Our day started off with a train to Pisa, where we picked up a rental car (we'll drop it off in Venice). As much as I was anxious about driving in Italy, I knew that the landscapes and little towns we want to experience are just not reachable any other way. I must have asked the guy at the counter 20 questions about road signs and toll protocol. Jess was an awesome navigator, considering the crazy route we chose that was basically all small winding roads with an infamous town (to us) called poggibonsi (poochee boojee). It was beautiful, but took us hours longer than the faster autostrade. A notable driving moment was when we hit a stoplight at the top of a hill of a town (pop 15 maybe?). There was not a car or person in sight but we obeyed the sign that directed "red light time: 3 min. Turn off your engine."
We routed through Volterra for the alabaster-making history on our parents' recommendation...and because it's of Twilight fame. We parked outside the town wall and walked through a gate down stone and brickways...in many ways similar to the winding and tall streets of places we've been but at the same time a completely different feel. It's so fortified.
We had the biggest calzones of our lives for a late lunch and visited the alabaster worskshop. Volterra was a highlight for sure--especially because we didn't get a parking ticket (past experience has me paranoid, I'm just never confident in my interpretation of the signage here).

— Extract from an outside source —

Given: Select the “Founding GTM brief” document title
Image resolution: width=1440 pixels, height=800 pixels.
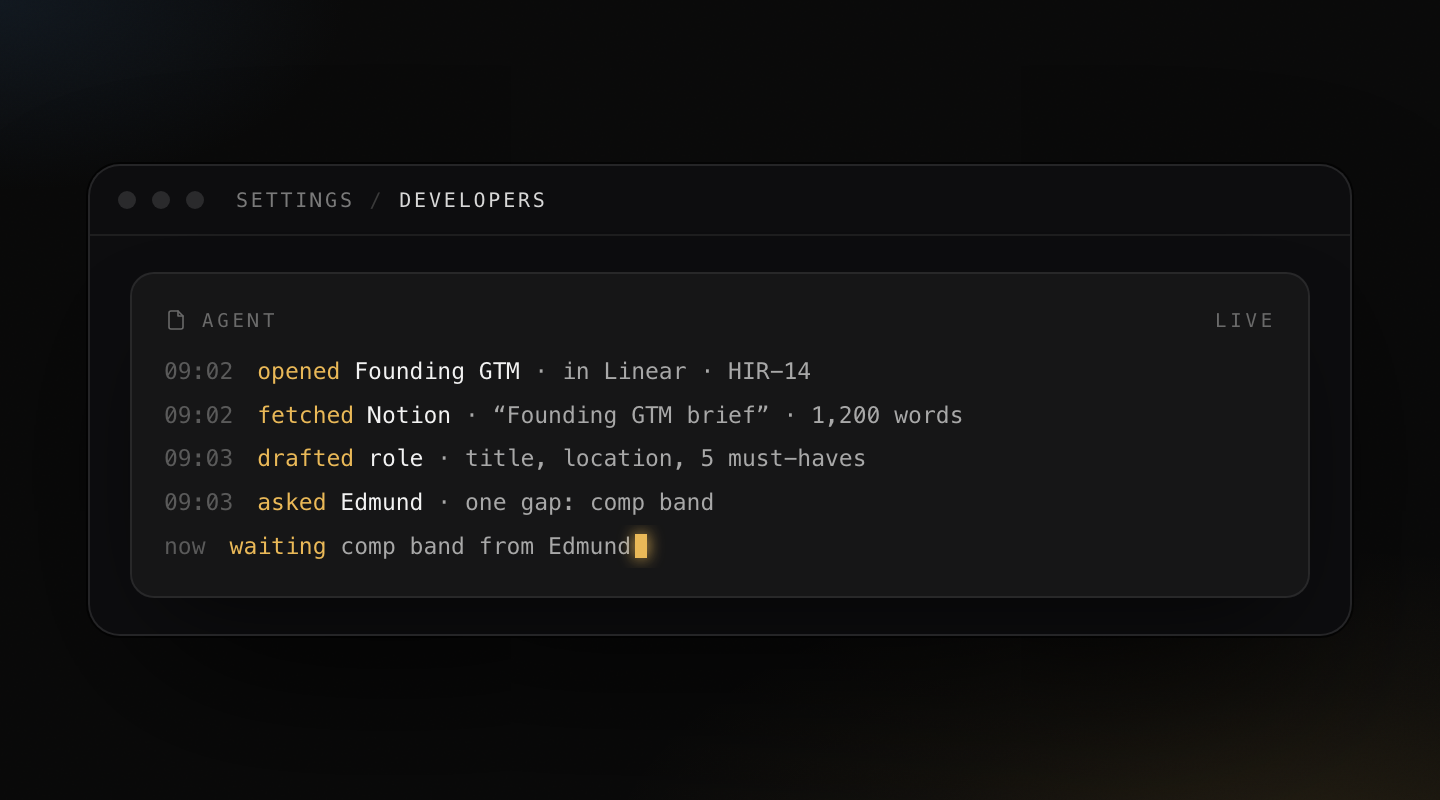Looking at the screenshot, I should (x=631, y=415).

After a lot of driving and some handholding from a little old lady, we finally found our place, in a little hamlet (collection of buildings) at the top of the hill called Borgo di Dudda. I dare you to find it on a map...it's near Greve in Chianti, in fact that's where we had to go to find dinner and luckily a little wifi. The neighbor and about 14 feral cats and one very protective dog received us.
We're settled now. We're fed, showered (a story in itself), and happy to rest and recoup for a new day tomorrow. The adventure continues!